**Exercise requirements**. Each line from the beginning of the entries below through the line that includes "View Profile (533, 1356)" must be returned exactly as given.

╔══

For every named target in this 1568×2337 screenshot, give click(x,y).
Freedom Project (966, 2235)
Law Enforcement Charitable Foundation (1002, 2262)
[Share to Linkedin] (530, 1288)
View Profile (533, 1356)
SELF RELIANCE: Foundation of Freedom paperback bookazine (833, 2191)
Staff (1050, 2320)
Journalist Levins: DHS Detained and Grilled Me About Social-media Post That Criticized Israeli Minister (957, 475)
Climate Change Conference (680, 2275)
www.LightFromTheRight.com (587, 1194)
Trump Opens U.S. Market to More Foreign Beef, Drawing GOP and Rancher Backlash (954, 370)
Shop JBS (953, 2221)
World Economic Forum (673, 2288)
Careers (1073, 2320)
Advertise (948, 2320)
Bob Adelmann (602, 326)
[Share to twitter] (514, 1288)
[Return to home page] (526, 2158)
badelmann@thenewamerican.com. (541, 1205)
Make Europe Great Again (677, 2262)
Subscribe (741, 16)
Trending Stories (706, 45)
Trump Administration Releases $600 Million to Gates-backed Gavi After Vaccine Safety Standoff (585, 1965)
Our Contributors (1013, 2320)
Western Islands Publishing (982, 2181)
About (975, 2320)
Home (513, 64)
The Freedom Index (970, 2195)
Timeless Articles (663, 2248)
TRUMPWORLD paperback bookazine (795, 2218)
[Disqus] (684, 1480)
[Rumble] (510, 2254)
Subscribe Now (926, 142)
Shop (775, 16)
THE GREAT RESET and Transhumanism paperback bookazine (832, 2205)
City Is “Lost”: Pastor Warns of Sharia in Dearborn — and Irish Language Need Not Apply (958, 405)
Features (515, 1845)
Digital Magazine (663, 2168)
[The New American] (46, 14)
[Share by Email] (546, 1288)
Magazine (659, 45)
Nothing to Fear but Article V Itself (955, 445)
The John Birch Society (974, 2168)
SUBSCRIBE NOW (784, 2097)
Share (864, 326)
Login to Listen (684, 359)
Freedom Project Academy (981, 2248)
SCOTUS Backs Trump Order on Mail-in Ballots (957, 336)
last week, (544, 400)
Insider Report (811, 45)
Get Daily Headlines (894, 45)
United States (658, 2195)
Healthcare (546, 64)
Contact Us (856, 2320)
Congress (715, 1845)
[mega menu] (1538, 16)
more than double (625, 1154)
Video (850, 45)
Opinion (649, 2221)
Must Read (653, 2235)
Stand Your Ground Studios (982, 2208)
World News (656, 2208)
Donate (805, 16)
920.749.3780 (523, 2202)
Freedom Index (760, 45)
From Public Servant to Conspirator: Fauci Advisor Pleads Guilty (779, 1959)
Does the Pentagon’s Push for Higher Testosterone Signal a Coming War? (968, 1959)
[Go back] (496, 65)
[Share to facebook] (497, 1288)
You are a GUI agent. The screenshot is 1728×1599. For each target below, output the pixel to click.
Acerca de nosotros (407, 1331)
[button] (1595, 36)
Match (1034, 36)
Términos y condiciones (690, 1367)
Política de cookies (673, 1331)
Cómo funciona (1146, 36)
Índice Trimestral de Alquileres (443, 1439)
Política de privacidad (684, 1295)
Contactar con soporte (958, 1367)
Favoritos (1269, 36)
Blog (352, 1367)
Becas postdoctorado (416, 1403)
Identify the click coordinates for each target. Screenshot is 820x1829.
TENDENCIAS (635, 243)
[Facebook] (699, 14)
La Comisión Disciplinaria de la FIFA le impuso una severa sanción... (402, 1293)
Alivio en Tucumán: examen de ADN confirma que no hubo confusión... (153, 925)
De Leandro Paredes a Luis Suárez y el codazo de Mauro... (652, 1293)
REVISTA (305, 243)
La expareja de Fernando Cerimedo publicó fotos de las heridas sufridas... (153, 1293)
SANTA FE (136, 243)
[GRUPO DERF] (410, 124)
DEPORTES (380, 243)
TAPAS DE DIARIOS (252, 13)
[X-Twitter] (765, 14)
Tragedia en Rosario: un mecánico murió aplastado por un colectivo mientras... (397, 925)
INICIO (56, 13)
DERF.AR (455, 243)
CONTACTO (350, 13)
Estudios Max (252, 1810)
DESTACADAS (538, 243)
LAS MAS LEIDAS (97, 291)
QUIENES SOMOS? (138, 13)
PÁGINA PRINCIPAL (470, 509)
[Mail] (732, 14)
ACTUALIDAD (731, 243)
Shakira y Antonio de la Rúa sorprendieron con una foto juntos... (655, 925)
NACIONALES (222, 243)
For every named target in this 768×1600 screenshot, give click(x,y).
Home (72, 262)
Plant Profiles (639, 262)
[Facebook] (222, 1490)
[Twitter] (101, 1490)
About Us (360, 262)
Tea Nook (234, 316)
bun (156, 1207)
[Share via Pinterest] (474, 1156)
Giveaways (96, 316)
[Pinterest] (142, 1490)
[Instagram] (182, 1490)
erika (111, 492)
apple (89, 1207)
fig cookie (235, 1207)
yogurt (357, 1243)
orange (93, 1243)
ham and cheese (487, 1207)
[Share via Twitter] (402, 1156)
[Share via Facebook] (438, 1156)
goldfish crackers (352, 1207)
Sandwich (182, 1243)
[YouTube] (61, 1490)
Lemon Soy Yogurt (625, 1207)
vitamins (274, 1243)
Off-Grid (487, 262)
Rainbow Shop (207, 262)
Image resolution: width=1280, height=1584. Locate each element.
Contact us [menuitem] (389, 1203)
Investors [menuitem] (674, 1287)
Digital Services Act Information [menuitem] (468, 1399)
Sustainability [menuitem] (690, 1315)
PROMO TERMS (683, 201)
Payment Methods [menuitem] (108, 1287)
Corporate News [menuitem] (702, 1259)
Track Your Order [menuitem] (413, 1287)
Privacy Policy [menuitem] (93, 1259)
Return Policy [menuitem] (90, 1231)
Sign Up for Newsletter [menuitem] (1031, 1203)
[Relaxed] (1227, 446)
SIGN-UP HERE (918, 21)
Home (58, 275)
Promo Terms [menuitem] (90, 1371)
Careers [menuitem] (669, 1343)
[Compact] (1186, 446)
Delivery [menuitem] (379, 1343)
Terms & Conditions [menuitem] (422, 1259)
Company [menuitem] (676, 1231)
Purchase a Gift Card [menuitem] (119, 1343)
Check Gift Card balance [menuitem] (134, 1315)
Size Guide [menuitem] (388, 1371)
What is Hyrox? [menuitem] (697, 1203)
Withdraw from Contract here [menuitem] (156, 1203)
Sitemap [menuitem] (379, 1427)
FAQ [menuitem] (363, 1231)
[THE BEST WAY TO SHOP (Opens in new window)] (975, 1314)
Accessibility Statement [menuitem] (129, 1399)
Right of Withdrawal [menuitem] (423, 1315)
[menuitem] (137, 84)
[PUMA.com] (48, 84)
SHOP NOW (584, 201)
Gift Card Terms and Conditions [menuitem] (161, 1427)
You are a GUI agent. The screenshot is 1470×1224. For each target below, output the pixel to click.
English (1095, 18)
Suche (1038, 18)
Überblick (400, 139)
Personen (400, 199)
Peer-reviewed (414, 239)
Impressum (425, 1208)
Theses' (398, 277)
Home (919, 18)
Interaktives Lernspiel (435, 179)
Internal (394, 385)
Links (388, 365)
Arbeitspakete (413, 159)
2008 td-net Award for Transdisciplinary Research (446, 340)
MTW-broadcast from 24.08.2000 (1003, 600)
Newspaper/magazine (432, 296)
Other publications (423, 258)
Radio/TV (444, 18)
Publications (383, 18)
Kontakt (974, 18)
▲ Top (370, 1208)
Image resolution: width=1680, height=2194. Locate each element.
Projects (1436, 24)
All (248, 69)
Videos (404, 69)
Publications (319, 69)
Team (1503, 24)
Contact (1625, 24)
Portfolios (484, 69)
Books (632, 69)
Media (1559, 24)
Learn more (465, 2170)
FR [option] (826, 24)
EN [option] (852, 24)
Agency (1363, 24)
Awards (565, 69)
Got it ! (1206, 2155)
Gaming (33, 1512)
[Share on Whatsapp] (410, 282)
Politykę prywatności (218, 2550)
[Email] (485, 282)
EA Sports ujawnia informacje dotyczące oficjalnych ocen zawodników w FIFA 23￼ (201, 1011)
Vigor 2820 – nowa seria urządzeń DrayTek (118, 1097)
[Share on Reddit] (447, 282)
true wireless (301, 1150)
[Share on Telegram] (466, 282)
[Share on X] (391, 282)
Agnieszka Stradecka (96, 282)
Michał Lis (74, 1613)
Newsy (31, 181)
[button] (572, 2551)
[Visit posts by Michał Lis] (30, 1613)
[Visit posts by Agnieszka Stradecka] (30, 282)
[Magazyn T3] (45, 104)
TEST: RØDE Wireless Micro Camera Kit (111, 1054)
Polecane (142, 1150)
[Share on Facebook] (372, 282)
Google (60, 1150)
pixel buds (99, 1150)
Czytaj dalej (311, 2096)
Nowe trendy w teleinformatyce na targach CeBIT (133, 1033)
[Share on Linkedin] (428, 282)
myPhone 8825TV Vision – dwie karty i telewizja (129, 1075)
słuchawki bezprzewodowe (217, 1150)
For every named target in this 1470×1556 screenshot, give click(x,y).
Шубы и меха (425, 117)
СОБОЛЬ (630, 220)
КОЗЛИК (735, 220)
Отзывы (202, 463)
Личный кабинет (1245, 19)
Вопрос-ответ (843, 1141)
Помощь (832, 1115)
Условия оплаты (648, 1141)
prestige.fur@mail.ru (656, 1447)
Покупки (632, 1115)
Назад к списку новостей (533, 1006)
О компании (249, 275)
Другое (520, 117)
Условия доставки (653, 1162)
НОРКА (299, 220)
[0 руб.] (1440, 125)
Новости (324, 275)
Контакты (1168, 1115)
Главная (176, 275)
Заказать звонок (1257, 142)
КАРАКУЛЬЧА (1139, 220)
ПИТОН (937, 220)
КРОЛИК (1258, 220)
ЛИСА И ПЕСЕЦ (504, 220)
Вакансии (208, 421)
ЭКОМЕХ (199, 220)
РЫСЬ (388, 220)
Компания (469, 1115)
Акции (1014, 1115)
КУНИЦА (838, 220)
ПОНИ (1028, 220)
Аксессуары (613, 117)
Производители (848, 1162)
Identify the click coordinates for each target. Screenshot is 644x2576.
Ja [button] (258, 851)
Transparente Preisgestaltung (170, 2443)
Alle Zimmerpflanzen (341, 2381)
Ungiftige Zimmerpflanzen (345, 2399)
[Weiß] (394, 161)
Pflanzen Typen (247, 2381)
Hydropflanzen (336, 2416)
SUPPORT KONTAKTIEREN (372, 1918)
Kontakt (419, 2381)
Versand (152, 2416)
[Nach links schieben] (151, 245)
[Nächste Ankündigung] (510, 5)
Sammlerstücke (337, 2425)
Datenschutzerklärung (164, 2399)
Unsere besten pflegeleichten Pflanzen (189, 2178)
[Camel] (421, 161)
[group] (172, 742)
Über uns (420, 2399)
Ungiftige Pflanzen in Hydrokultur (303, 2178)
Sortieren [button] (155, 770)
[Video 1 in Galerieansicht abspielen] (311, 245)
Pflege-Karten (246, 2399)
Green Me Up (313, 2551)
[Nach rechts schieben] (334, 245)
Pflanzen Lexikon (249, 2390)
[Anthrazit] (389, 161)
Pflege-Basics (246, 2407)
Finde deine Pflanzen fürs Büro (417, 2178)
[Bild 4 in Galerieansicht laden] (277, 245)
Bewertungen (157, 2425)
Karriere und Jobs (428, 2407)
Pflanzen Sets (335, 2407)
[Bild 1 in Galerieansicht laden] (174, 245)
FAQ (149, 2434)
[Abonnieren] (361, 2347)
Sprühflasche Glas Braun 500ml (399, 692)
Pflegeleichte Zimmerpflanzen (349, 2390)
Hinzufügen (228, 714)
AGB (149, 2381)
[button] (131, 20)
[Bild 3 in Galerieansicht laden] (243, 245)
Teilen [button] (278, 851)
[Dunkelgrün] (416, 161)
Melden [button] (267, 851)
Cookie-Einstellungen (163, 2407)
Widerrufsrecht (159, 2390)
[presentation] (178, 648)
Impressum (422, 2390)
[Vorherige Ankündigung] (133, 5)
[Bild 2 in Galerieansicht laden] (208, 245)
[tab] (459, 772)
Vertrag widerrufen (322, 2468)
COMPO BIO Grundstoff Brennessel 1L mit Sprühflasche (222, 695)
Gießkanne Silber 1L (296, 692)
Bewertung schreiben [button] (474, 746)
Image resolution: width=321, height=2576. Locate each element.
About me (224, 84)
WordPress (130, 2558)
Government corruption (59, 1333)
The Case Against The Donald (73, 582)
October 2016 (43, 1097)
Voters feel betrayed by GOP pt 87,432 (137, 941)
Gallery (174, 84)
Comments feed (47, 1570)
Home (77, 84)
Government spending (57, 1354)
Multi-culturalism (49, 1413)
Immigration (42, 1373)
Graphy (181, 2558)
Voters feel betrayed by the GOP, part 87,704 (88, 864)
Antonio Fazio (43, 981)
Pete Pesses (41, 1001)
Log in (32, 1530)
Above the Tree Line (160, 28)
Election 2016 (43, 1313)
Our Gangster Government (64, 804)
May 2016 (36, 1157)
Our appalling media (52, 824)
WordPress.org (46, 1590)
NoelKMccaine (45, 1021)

╚══

**Task response**.
For every named target in this 1568×2337 screenshot, give click(x,y).
Freedom Project (966, 2235)
Law Enforcement Charitable Foundation (1002, 2262)
[Share to Linkedin] (530, 1288)
View Profile (533, 1356)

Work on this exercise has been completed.